We are testing the performance of modulus on our cluster with multiple GPUs. In this regard, we ran the basic wave_equation tutorial with 10000 batch points on one GPU and two GPUs. Surprisingly the time consumed by a single GPU is 45 min and on two GPUs it is 50 min. The GPUs are v100. please see the attachment with the GPU activity for two GPUs. The modulus is installed with docker. I don’t think this is supposed to happen. Can anyone give me any suggestions, please? Thanks.
In Modulus the batch size defined in the config are by default the local (per GPU) batch size. What this means is that if you keep the batch size the same between 1 and 2 GPUs is that you’ve gone from a global batch size of 10000 → 20000.

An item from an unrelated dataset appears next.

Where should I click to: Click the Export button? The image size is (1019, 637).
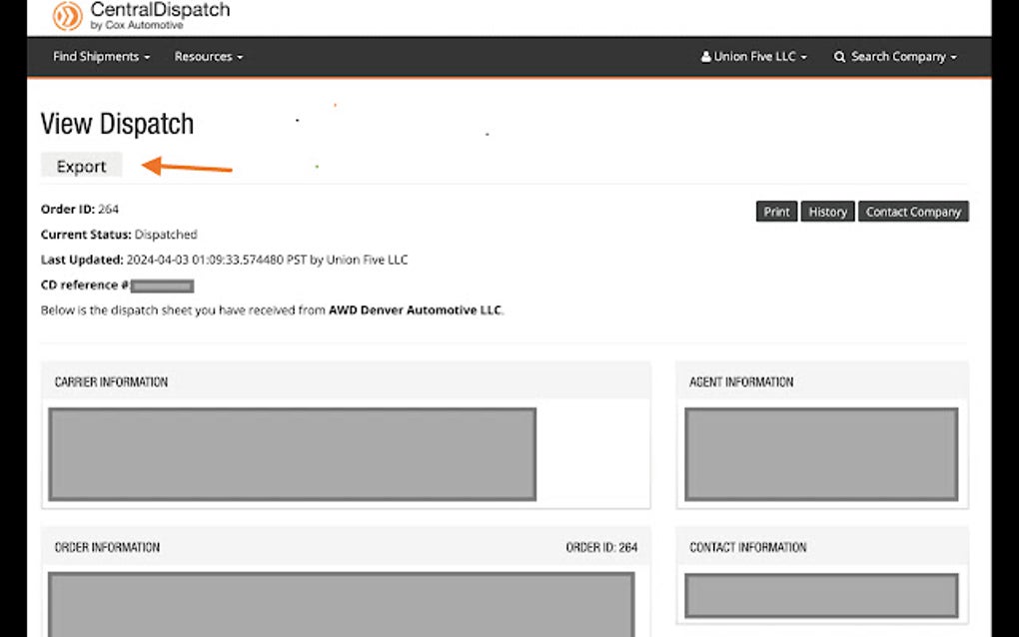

Thus this would be a weak scaling test and the best you could ask for is the same performance speed between 1->2 GPUs. This of course won’t happen because to the communication between the GPUs adding some overhead. The exact overhead depends on how the hardware you have and how its configured, the size of the model, etc…
For strong scaling tests, Reduce your batch size when running on 2 GPUs to 5000. But keep in mind that if your GPUs are fully saturated with the smaller batch size you’re not going to see ideal scaling.
I was initially confused by the same sort of tests, until I understood the scaling system, as @ngeneva explained it.
Other things I noticed is that we weren’t using anywhere close to the total ram available on a single GPU yet.
So increasing batch-size(s), and decreasing # of iterations, was the first step to training a solution to the same accuracy in less time.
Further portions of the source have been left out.